§ THE EXERCISE
Print the following material line for line, changing nothing.

§ DATASET ENTRIES
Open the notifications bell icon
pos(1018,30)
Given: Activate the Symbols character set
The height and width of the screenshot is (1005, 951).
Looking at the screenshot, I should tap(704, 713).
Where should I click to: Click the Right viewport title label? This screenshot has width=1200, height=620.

§ RESULT BELOW
Open the notifications bell icon
pos(1018,30)
Given: Activate the Symbols character set
The height and width of the screenshot is (1005, 951).
Looking at the screenshot, I should tap(704, 713).
Where should I click to: Click the Right viewport title label? This screenshot has width=1200, height=620.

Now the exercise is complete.